(Tony Sifert, Headline USA) Former presidential candidate and Trump-era Housing and Urban Development Secretary, Dr. Ben Carson, criticized the symbiotic relationship that has developed between the White House and the corporate media, especially in regard to their obvious collusion on matters of “public health,” according to an interview published by the Epoch Times.

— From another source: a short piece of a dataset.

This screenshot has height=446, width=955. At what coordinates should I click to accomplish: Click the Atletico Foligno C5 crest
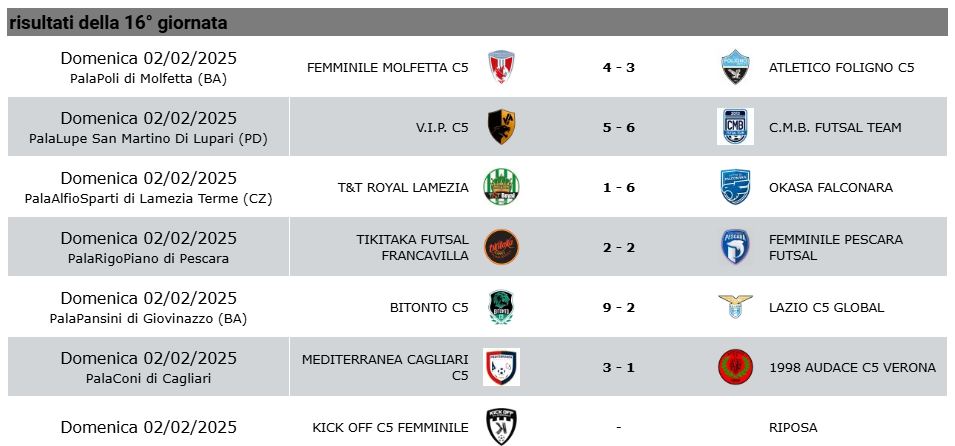pos(735,67)
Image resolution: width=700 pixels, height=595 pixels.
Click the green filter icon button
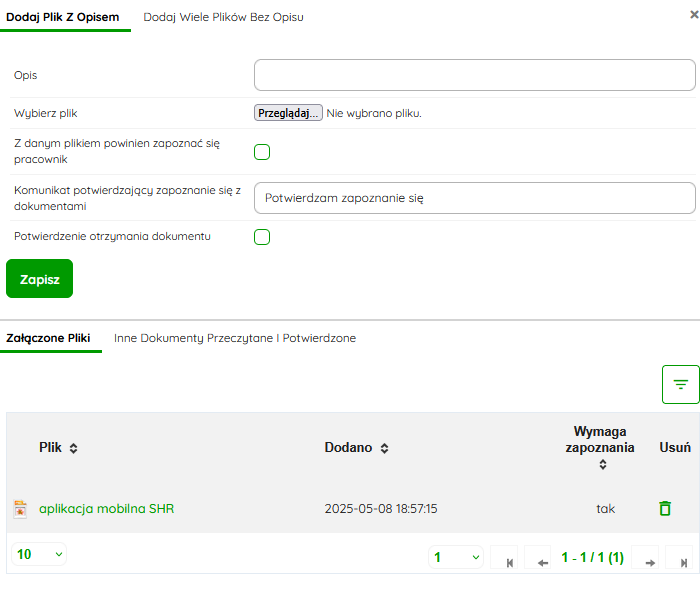point(680,384)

“What we’ve done is we’ve gotten into a system where we have the media in cahoots with the executive branch, sort of overlooking all the other safeguards that we have in our system,” Carson said.
This collusion, Carson said, “has completely destroyed the trust of the people in the CDC, the NIH, the government health system.”
Carson spoke to the Times after a federal judge in Florida decided on April 18 to end the Biden administration’s mask mandate for public travel in the United States.
“If you have an executive branch that just begins to dictate, without any pushback, we’ve got to a very bad place,” Carson commented. “It’s too bad that a federal court system had to come in and bring some common sense into the discussion.”
“But the fact of the matter is, we all know, from multitudinous data, that the masks aren’t doing very much, particularly in things like airplanes that already have HEPA filters,” Carson continued.
Carson then attacked the Biden administration’s decision to rescind the Centers for Disease Control and Prevention’s Title 42 rule, which allowed U.S. Customs and Border Protection agents to quickly deport illegal aliens during a “public health crisis.”
“There is no justification for getting rid of Title 42 on the one hand, and telling us we need to extend the mask mandates,” Carson said.
Carson also criticized the FDA for its vaccine tunnel vision and its unwillingness to recommend the use of apparently effective anti-COVID therapeutics like ivermectin and hydroxychloroquine.
“We also had an FDA rule that said, we cannot issue an emergency use authorization for the vaccine if you have another effective therapy,” Carson told the Times. “Well, of course, you have to say those [therapeutics] aren’t effective so you can do it.”